> [DATA FOR PROCESSING]

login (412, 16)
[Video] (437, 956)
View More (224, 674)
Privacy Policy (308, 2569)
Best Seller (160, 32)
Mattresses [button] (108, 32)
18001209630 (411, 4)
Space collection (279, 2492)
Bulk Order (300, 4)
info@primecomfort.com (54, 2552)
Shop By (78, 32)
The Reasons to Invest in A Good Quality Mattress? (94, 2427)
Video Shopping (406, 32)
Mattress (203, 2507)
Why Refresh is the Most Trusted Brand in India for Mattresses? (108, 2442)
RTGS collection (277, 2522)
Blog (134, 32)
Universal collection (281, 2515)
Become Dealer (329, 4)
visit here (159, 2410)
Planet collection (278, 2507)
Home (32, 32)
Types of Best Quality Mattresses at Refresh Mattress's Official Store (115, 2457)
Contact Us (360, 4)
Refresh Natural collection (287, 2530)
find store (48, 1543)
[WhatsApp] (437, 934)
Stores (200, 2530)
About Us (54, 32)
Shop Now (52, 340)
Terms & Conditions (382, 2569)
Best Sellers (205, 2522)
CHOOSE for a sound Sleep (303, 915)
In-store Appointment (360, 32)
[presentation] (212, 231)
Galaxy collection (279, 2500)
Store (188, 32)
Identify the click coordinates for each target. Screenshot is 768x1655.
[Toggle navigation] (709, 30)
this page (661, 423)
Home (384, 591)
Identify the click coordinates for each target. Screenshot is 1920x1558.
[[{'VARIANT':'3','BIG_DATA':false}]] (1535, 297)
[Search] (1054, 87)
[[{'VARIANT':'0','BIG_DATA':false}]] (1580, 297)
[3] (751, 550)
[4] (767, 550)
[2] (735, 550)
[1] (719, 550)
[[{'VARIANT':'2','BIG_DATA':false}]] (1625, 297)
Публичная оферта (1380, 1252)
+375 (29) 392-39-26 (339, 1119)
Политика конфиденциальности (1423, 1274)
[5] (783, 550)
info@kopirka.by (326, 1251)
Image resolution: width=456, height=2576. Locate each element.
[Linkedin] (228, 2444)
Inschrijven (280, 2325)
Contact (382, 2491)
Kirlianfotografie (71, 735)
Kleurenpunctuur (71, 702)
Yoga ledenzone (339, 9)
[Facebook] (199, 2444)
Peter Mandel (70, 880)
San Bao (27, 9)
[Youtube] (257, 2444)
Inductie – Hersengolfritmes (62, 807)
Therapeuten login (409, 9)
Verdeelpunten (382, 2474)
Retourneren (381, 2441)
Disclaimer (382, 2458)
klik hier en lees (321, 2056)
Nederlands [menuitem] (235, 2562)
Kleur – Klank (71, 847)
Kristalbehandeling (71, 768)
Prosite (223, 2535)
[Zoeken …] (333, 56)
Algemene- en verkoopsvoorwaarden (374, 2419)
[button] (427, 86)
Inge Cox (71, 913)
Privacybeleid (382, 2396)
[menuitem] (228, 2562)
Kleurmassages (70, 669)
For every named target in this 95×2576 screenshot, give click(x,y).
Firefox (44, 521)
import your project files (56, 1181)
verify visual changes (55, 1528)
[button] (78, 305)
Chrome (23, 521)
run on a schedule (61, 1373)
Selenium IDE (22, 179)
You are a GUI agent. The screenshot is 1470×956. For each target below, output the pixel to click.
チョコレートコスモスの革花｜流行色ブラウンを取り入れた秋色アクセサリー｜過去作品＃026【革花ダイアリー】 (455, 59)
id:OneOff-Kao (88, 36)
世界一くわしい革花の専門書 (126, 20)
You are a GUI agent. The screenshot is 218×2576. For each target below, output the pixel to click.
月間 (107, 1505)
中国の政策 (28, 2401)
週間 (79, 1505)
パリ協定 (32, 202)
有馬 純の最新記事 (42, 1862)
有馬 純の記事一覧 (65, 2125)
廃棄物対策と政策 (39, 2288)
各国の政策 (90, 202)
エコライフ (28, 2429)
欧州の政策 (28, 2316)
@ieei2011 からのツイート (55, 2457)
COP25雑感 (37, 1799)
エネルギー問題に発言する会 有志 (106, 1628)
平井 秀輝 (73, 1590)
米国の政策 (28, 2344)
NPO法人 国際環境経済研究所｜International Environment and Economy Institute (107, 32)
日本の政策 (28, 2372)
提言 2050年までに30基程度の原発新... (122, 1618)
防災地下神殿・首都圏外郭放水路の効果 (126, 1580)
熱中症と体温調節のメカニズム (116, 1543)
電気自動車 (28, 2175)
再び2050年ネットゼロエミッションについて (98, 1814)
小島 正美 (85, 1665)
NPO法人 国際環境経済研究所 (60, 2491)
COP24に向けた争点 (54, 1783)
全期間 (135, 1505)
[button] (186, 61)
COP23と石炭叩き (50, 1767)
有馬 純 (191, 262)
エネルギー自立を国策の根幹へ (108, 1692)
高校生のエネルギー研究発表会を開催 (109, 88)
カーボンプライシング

> [TASK GOAL] Please write out, exactly as they appear above, only the lines in the stretch from the line with "[Video] (437, 956)" through the line with "Shop By (78, 32)".

> [THE ANSWER]
[Video] (437, 956)
View More (224, 674)
Privacy Policy (308, 2569)
Best Seller (160, 32)
Mattresses [button] (108, 32)
18001209630 (411, 4)
Space collection (279, 2492)
Bulk Order (300, 4)
info@primecomfort.com (54, 2552)
Shop By (78, 32)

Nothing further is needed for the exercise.